Dealing With Domestic Extremism

The London bombings of the 7th July 2005 presented senior officers of the police and security forces with an opportunity to make major changes to those organisations – and to lobby for changes to the law. Those changes have been orchestrated by members of the Association of Chief Police Officers (ACPO) working in close collaboration with the Government, the Home Office, and the Security Service (MI5). It was the London bombings, especially, that provided State agencies with a way of linking “domestic extremism” (in the public mind, in particular) to actual or intended acts of public disorder, violence, and terrorism.

Changes to the police force since the London bombings have resulted in the creation of a UK-wide network of specialist units tasked with combating domestic extremism and terrorism – namely, the Counter Terrorism Units (CTUs) and Counter Terrorism Intelligence Units (CTIUs).2 3 4 Control of the CT network is under the supervision of an ACPO-appointed National Co-ordinator.

The lead for counter terrorism has been given to the Counter Terrorism Command (CTC) of the Metropolitan Police Service (MPS). The CTC is, in effect, an enhanced variant of a CTU with local (London), national (UK), and international responsibilities. The police Confidential Intelligence Unit (CIU) works within the National Public Order Intelligence Unit (NPOIU), whilst the NPOIU forms a part of the National Co-ordinator Domestic Extremism (NCDE) section of the Counter Terrorism Command (CTC). The CIU manages and directs the operational strategy for the use of Covert Human Intelligence Sources (CHIS, the use of infiltrators, informants, and agent provocateur assets).

Multi-force CT operations are, in principle, under the control of the National Co-ordinator Terrorism Investigations (NCTI) – and hence under the control of the MPS/London-based CTC. However each Chief Constable has the final say in regard to providing local resources in support of any co-operative CT effort.

Each CTU and CTIU works in close collaboration with local MI5 Regional Stations, via police liaison officers and embedded MI5 staff. The bases for collaboration between the police CT units and MI5 was initially formalised within a Security Service Intelligence Agreement, first drafted at the end of 2005. In the period September 2001 to July 2005 an enhancement process for MI5 Regional Stations was undertaken, and post July 2005 was significantly accelerated through the ‘Operation EXTEND’ programme. In addition, the CTUs and CTIUs have been in receipt of expert advice, and practical support, from members of the Special Counter Intelligence Team of the Army Intelligence Corps (Military Intelligence) – an arrangement that was effectively in place by the autumn of 2005.

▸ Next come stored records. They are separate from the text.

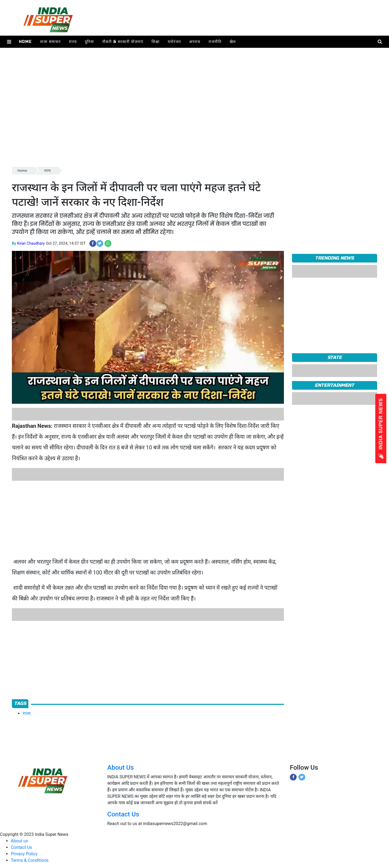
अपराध (195, 42)
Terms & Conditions (30, 860)
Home (25, 42)
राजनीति (215, 42)
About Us (120, 768)
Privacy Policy (24, 854)
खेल (233, 42)
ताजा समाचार (50, 42)
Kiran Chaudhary (31, 243)
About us (19, 841)
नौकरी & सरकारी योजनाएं (123, 42)
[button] (9, 41)
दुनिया (89, 42)
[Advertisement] (174, 128)
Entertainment (334, 385)
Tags (20, 703)
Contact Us (123, 814)
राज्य (73, 42)
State (334, 357)
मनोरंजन (174, 42)
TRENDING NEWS (334, 258)
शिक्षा (156, 42)
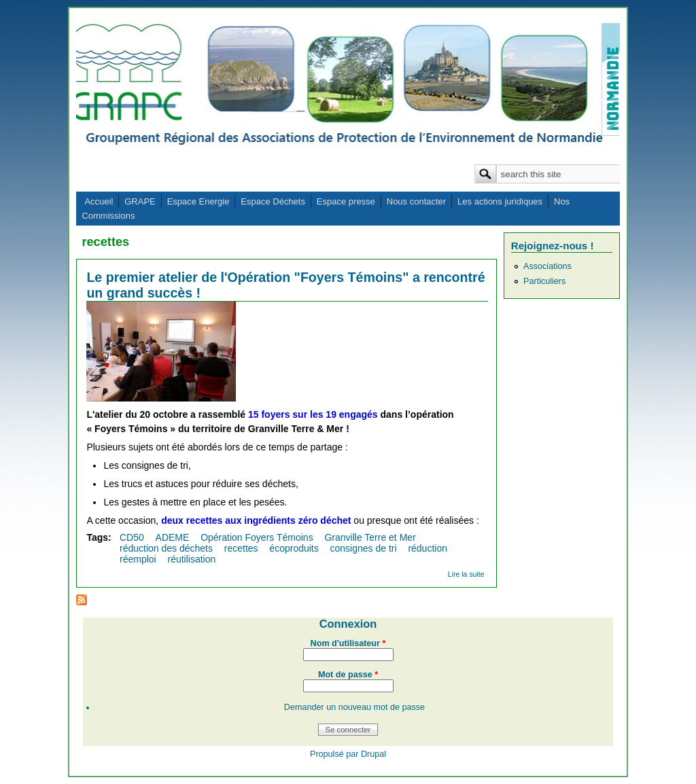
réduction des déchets (166, 548)
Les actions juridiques (500, 201)
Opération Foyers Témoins (256, 537)
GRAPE (140, 201)
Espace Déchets (273, 201)
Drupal (373, 754)
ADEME (173, 537)
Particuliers (544, 281)
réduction (428, 548)
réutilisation (191, 559)
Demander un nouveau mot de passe (354, 707)
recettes (241, 548)
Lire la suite (466, 574)
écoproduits (294, 548)
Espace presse (346, 201)
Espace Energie (198, 201)
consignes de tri (364, 548)
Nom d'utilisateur (348, 643)
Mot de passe (348, 675)
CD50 (132, 537)
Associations (547, 266)
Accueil (99, 201)
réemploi (138, 559)
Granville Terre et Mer (370, 537)
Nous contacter (416, 201)
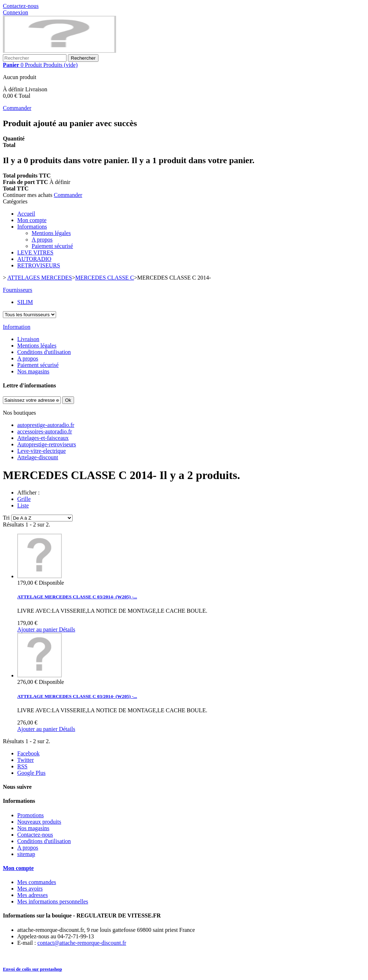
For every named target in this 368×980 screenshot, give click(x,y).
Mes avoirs (30, 889)
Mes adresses (32, 895)
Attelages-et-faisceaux (43, 438)
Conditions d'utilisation (44, 352)
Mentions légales (51, 233)
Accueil (26, 214)
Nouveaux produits (39, 822)
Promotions (30, 815)
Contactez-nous (21, 6)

There are now in excess of 3,000 police officers dedicated to CT and associated matters.

It might seem rather naïve to question the need for such an extensive CT capability. However, it isn’t – any proper examination of such developments requires an honest appraisal of root causes. This is especially so, given that we find “domestic extremism” being treated as part of the same problem as that of acts of (murderous) terrorism.


The State Authorities insist that events such as the 2005 London bombings can be attributed to the “radicalisation” of sections of the population. That is simply a puerile attempt to create a ‘false narrative’. What will not be admitted is that it is the State’s own crude efforts to engineer extreme social change that has made it possible for ‘violent radicalism’ to become an entrenched domestic problem.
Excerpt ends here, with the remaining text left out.